Given data
-- Start --

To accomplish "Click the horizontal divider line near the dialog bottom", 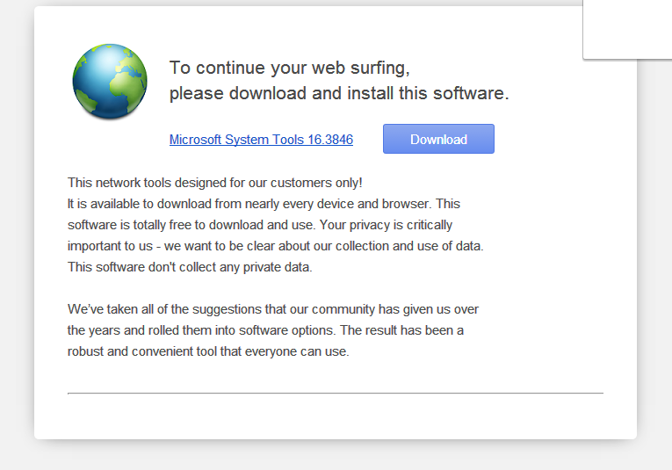I will (336, 393).
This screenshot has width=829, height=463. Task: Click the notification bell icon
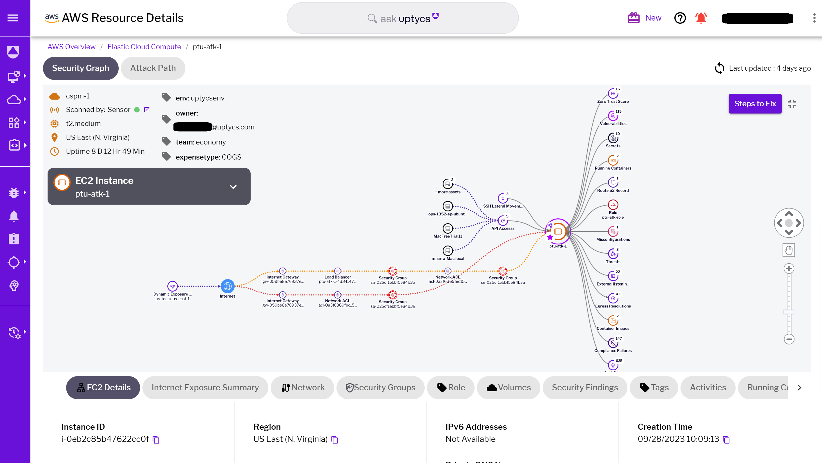701,17
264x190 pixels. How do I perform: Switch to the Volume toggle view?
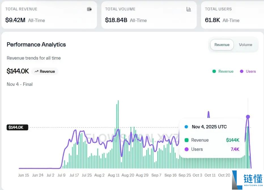click(245, 45)
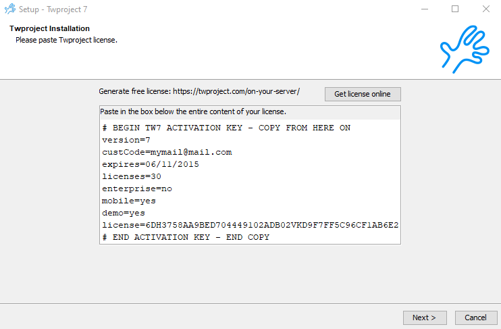The width and height of the screenshot is (501, 329).
Task: Maximize the Setup window
Action: [455, 9]
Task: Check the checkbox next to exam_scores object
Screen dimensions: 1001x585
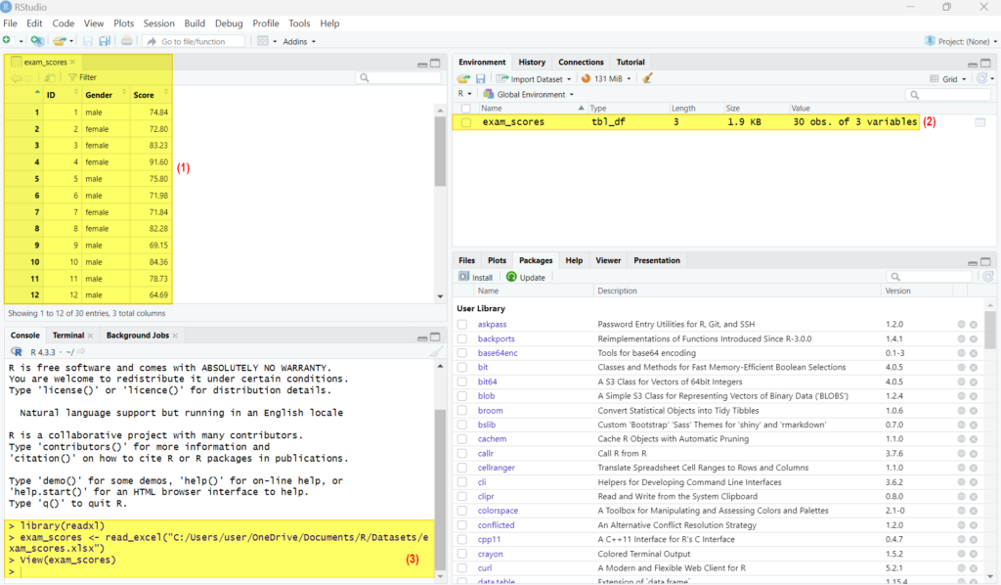Action: (466, 121)
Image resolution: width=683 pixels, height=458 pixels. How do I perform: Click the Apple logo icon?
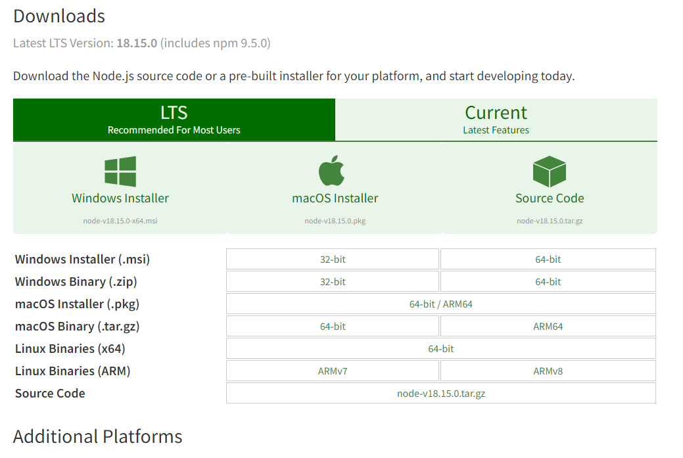tap(333, 171)

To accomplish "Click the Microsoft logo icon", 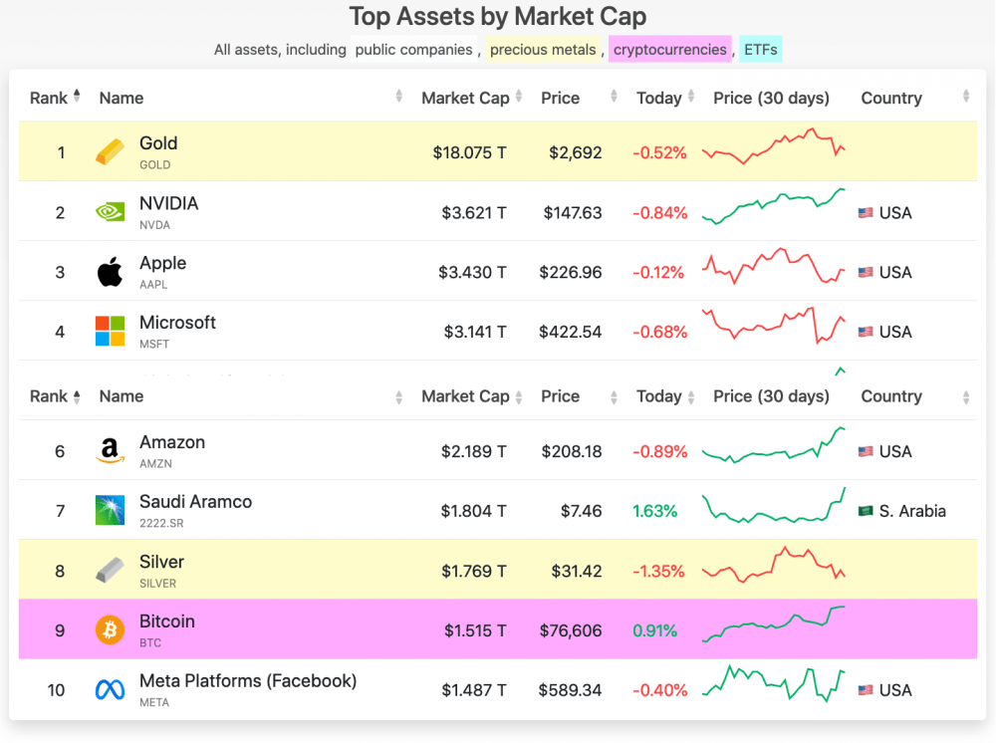I will 110,332.
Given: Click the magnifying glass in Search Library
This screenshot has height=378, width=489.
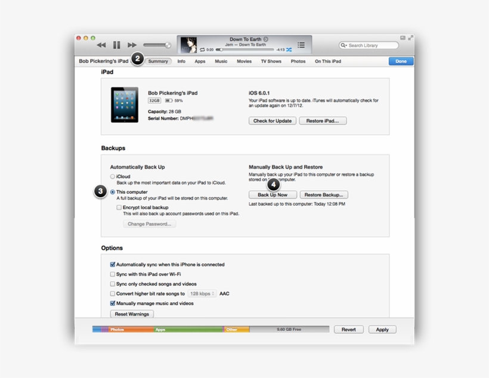Looking at the screenshot, I should 342,45.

-- End --

Tally the lines of the listing above that contain the string "Task", with case counting, and reply with the number alone.

3